3- The peace plan announced by Saddam on August 12,1991, which is based on the principle of interdependence, meaning the simultaneous withdrawal of all occupying forces - whether Iraqi from Kuwait and Iran, or the Zionist entity from Palestine, southern Lebanon and the Golan Heights, or Syria from Lebanon - was accepted by many.
4- The lack of symmetry between the geography of wealth and population distribution and the demand for justice in the distribution of wealth due to the bankruptcy of institutions at the comprehensive Arab level; therefore, the vote for Saddam was not in favor of him or against Kuwait as much as it was opposed to the existing social and economic situation. The people expressed their categorical rejection of the landing of coalition forces in the Saudi desert and their gathering there with the aim of striking Iraq.
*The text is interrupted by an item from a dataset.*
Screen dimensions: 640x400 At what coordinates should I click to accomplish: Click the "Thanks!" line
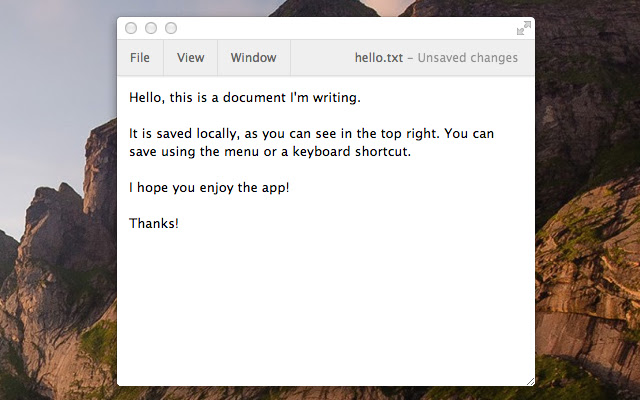[154, 223]
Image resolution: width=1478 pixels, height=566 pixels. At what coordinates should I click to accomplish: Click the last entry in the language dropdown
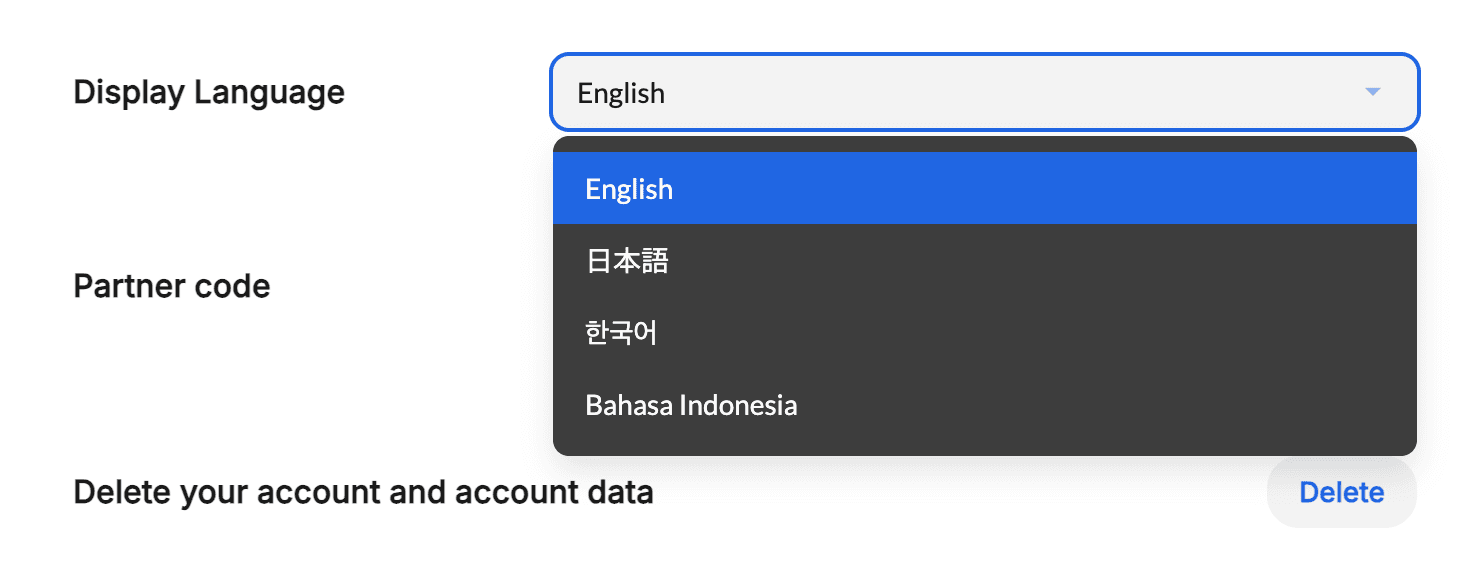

The Jordanian people's support for Iraq was fueled by their religious beliefs and nationalist sentiments while rejecting the West's total bias towards Israel.
Religious Orientation
The role of the Brotherhood grew gradually with the events of the crisis, and the Jordanian government did not try to limit the role of these groups, which have ideological positions of different orientations and affiliations, and they had the freedom to speak and declare, which helped shape the cultural structure of that period. In the period of the Gulf crisis, the impact of religion and ideologies on the cultural cognitive structure can be seen through the role of Jordanian public opinion in dealing with the events, standing by Iraq, welcoming the war and the emergence of the role of clerics in Jordan and the difference of their position from other clerics in Arab and Islamic countries that support the United States of America (Omar, 2010). King Hussein said during his tour to stop the military invasion in Germany: "This is the first time since the dawn of Islam that foreign forces have entered the Holy Land, and the biggest disaster is the presence of a number of American Jews in these forces, and if Arabs and Muslims hear about this, attitudes will change, and he emphasized that the attitude of the Arab and Islamic publics needs no proof of this. The Jordanian people express their position openly, and the rest of the peoples of the region cannot express the same because they lack the democracy that exists in Jordan" (Badran, 2020, p. 283).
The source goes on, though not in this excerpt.